The major demand placed on telecommunication systems is for more information-carrying capacity
because the volume of information produced (and required) increases rapidly.
Information-carrying capacity is proportional to channel (transmission) bandwidth.

What limits channel bandwidth? ----- The frequency of the signal carrier.
The higher the carrier’s frequency, the greater the channel bandwidth and the higher the information-
carrying capacity of the system.
The rule-of-thumb for estimating the transmission bandwidth is that its maximum value is approximately
10% of the carrier frequency. Hence, if an electrical signal uses a 1 GHz carrier, then its maximum
bandwidth is about 100 MHz.

What we have known about communication channel?


A copper wire can carry a signal up to several hundred kHz over several tens of kms of distance.
A coaxial cable can propagate a signal up to several hundreds of MHz.
Radio transmission is in the range of 500 kHz to 100 MHz. Microwaves, including satellite channels,
operate up to 100 GHz.
Optical communications uses light as the carrier; light frequency is between 100 and 1000 THz (T = 1012).
Therefore, optical systems have the largest capacity for information transmission.

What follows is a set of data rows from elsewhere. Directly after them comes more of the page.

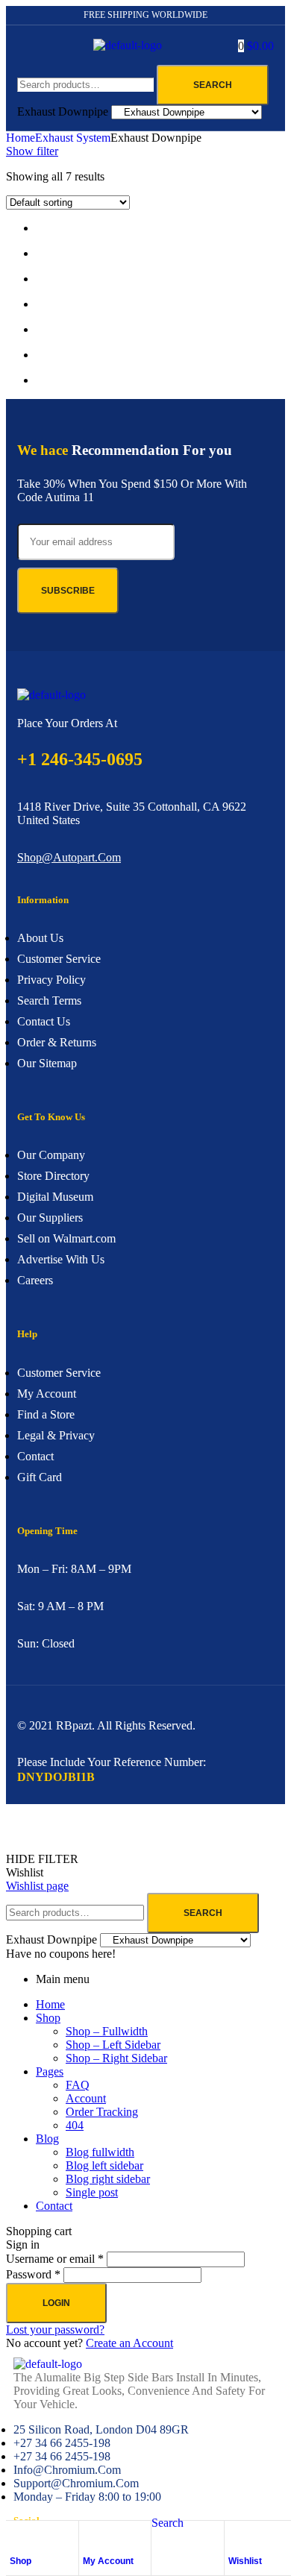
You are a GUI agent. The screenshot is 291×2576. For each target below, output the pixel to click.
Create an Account (129, 2343)
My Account (108, 2561)
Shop (20, 2561)
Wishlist (245, 2561)
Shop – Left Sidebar (113, 2044)
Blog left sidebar (104, 2165)
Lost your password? (55, 2329)
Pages (49, 2071)
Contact (54, 2205)
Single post (92, 2192)
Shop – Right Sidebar (116, 2058)
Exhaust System (72, 137)
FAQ (78, 2085)
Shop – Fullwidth (107, 2031)
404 (75, 2125)
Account (86, 2098)
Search (212, 85)
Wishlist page (37, 1885)
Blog (47, 2138)
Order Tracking (102, 2111)
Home (20, 137)
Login (56, 2303)
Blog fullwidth (100, 2152)
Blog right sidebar (108, 2179)
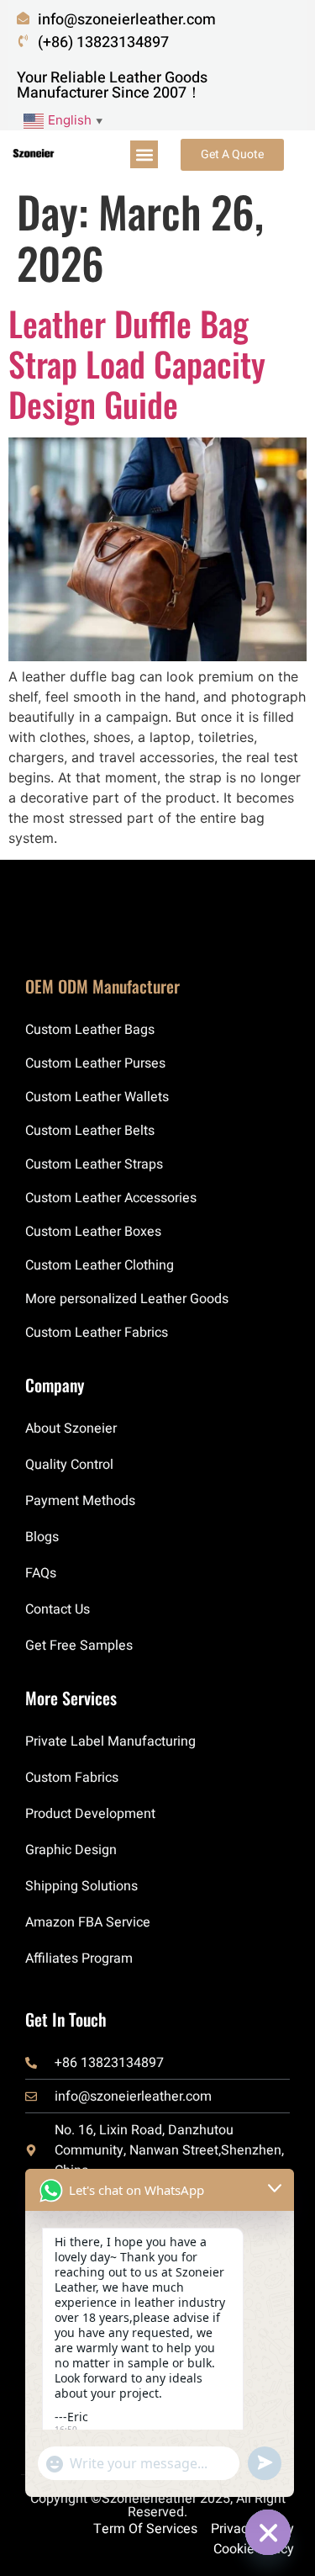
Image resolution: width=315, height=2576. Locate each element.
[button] (144, 154)
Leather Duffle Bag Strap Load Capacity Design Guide (136, 363)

Don’t forget satellite communications!


It has the ability to reach nearly any point on the globe without wiring.
However, we still need a worldwide fiber-optic network because it has a much higher information-carrying
capacity than satellite systems, and it can transmit the signals faster.
It is not because the velocity of the signal is faster (both optical and satellite communications use
electromagnetic waves which have virtually the same velocity), but because the transmission path taken in
satellite communications is much longer since the signal travels from an earth station to a satellite high
above the earth, then travels to another satellite and then back to an earth station again.
Satellite communications is also adversely affected by atmospheric conditions such as rain, clouds, etc.
The advantages and disadvantages of satellite communications and fiber-optic technology will make both
systems complementary rather than competitive in the telecommunications industry.
For example, a TV signal can use satellite communications as well as fiber-optic systems at different points
in its path as it travels from one continent to another.
Network controllers will take into account a variety of factors (like peak times, signal delay times, etc.)
when routing calls.

Critical Thinking Questions:


(1) How can a satellite work if radio signals are affected by the ionosphere, which extends only 400 kms
out?
(2) What is meant by “wireless” communications?
(3) Assume that you want to transmit audio directly by antenna without modulation. If the signal to be
transmitted has a frequency around 2 kHz, why is this an impractical antenna?

Review Questions

1. Draw a block diagram of a basic communication system.


2. What is a transducer? What is a signal? What is carrier?
3. Why modulation is important in a communication system?
4. How to evaluate a communication system?
5. Distinguish between message and signal.
6. Define modulating signal and modulated signal.